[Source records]
## begin

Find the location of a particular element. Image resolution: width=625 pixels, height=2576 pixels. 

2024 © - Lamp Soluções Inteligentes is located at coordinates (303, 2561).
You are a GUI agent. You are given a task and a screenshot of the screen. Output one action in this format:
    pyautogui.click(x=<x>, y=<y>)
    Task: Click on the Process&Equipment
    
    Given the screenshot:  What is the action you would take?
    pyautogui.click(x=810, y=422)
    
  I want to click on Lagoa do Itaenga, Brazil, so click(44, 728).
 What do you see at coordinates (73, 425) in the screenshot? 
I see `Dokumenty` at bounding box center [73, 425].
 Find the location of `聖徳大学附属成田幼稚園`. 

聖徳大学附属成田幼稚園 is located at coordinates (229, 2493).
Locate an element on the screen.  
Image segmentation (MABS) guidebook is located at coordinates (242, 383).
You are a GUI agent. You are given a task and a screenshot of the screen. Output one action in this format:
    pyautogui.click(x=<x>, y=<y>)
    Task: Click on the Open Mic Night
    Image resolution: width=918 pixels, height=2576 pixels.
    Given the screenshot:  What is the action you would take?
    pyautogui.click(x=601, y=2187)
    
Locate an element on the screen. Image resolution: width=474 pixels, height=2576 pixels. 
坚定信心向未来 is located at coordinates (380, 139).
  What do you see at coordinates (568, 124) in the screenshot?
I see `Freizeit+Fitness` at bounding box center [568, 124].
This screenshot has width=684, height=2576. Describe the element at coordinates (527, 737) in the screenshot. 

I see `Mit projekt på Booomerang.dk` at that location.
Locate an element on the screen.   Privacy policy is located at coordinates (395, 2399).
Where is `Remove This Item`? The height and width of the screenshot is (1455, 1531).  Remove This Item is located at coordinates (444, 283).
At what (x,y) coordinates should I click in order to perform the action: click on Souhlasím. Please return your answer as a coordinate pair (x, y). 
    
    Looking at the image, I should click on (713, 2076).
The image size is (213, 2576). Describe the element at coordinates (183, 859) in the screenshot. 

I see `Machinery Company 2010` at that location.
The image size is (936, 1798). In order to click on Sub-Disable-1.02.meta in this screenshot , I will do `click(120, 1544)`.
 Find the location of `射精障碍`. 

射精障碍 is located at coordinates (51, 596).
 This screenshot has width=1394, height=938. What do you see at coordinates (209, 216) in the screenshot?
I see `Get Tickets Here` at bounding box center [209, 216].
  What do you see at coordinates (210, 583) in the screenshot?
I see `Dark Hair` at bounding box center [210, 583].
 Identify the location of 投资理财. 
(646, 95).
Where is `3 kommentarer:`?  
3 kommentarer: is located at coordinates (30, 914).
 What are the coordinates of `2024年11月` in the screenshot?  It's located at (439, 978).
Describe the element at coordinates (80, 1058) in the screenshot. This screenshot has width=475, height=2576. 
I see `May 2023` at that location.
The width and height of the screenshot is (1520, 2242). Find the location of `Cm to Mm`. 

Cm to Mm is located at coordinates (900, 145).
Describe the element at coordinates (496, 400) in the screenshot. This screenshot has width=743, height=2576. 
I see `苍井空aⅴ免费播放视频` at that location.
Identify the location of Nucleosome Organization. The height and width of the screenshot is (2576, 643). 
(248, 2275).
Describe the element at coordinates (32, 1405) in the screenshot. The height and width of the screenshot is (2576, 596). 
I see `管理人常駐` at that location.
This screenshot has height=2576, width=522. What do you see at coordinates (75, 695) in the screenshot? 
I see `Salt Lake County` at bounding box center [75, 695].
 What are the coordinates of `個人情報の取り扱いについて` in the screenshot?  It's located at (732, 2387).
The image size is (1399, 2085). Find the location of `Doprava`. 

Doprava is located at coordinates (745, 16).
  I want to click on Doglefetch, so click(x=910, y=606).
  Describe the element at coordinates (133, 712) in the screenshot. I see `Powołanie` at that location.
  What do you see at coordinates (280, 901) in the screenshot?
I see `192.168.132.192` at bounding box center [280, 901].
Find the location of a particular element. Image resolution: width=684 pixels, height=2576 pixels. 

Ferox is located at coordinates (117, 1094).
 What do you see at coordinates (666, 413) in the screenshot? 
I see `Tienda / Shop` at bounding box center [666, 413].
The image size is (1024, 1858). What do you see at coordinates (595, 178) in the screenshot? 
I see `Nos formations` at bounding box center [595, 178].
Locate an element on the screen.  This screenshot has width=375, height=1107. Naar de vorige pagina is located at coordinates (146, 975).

## end

What is being asked – Copy the items again, starting with the line that contains "Describe the element at coordinates (80, 1058)" and going on through the end of the items, and substitute "Locate" for each "Find the location of". Leave everything else unchanged.

Exercise solution –
Describe the element at coordinates (80, 1058) in the screenshot. This screenshot has width=475, height=2576. 
I see `May 2023` at that location.
The width and height of the screenshot is (1520, 2242). Locate `Cm to Mm`. 

Cm to Mm is located at coordinates (900, 145).
Describe the element at coordinates (496, 400) in the screenshot. This screenshot has width=743, height=2576. 
I see `苍井空aⅴ免费播放视频` at that location.
Identify the location of Nucleosome Organization. The height and width of the screenshot is (2576, 643). 
(248, 2275).
Describe the element at coordinates (32, 1405) in the screenshot. The height and width of the screenshot is (2576, 596). 
I see `管理人常駐` at that location.
This screenshot has height=2576, width=522. What do you see at coordinates (75, 695) in the screenshot? 
I see `Salt Lake County` at bounding box center [75, 695].
 What are the coordinates of `個人情報の取り扱いについて` in the screenshot?  It's located at (732, 2387).
The image size is (1399, 2085). Locate `Doprava`. 

Doprava is located at coordinates (745, 16).
  I want to click on Doglefetch, so click(x=910, y=606).
  Describe the element at coordinates (133, 712) in the screenshot. I see `Powołanie` at that location.
  What do you see at coordinates (280, 901) in the screenshot?
I see `192.168.132.192` at bounding box center [280, 901].
Locate a particular element. Image resolution: width=684 pixels, height=2576 pixels. 

Ferox is located at coordinates (117, 1094).
 What do you see at coordinates (666, 413) in the screenshot? 
I see `Tienda / Shop` at bounding box center [666, 413].
The image size is (1024, 1858). What do you see at coordinates (595, 178) in the screenshot? 
I see `Nos formations` at bounding box center [595, 178].
Locate an element on the screen.  This screenshot has width=375, height=1107. Naar de vorige pagina is located at coordinates (146, 975).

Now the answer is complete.